今回は全てにおいて同じことが起きてる中、違う道筋をたどっている描写が多くなったかなと思ってます。

前半は前回からの続きで、特務支援課とE組の交流が少し深まってます。再独立がかなったからこそ今まで遠慮するしか無かった連絡を結構積極的にとってる感じです。近況報告をし合うことは当然として、前回の通信でオリ主とカルマの関係はさっせられてるからこそお節介をやく人、見守る姿勢の人がいるイメージ……積極的にお節介を焼くのはやっぱりランディ兄貴だと思ってます。ワジは積極的にからかいたいタイプ。

中盤はループ元では渚の進路相談前から一緒に進路を考えてましたが、今回は自分一人で悩むオリ主……そうしたら色んな順番が入れ替わりました。つまり、今のところオリ主は、カルマが渚からとろうとしてる事実を知りません。なんてこった(?)また、殺せんせーが正体を察しているため急遽オリ主による簡易的な本気の暗殺が発生しました。進路相談の内容もちょっと深まったものに。

終盤、カルマと初めてのディープキスをする流れは同じなのですが、起こった要因は全く違うものになりました。
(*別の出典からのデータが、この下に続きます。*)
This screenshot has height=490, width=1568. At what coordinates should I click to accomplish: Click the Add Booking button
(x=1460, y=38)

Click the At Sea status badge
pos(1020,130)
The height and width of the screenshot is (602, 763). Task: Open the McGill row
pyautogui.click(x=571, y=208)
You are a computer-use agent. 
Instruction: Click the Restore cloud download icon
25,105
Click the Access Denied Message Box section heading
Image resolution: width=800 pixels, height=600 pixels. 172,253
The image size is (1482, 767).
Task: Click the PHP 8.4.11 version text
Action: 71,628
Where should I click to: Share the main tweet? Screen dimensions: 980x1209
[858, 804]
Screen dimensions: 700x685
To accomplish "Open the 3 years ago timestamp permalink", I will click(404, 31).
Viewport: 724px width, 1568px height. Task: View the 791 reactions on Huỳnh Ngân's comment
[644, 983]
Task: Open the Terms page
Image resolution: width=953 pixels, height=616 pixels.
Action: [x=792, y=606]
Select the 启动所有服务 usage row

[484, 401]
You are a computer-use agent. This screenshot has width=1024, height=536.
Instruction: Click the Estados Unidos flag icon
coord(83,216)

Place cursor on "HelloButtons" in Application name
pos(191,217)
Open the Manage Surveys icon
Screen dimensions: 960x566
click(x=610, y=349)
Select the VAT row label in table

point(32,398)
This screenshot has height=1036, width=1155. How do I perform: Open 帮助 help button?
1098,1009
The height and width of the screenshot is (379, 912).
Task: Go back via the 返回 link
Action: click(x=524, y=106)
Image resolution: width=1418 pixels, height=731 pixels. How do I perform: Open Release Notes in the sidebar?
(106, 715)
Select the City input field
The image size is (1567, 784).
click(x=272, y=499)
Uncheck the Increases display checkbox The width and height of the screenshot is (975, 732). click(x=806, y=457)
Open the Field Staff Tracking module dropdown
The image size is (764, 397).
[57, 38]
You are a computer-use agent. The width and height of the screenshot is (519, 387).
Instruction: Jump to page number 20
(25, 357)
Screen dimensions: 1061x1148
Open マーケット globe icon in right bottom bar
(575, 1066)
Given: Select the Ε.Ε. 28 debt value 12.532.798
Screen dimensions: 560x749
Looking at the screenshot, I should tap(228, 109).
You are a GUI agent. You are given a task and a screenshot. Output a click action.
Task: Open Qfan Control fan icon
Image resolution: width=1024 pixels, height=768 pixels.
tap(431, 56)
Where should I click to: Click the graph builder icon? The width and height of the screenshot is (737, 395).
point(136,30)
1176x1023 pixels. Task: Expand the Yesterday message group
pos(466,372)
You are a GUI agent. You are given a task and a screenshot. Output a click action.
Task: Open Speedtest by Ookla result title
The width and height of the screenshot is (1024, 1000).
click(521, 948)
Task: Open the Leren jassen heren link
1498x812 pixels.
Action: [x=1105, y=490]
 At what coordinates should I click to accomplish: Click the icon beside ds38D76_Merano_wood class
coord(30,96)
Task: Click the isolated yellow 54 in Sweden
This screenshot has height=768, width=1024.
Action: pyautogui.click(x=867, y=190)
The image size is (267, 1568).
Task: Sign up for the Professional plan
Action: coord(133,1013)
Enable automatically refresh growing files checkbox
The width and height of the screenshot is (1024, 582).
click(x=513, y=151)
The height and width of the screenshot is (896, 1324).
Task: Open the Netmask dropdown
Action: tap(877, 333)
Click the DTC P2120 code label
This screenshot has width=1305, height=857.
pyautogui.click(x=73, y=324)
幸せな理由じゃなくてすみません。オリ主の正体に疑惑はもってますがまだカルマは確信してるわけじゃないので、これからもオリ主は隠していくことになります。当然オリ主はカルマが見た光景が何なのか分からないので、カルマ目線も謎の心にくるただの嫌な光景と処理するしかなくなります。




















カルマが見たものはもちろんループ前の最後の光景です。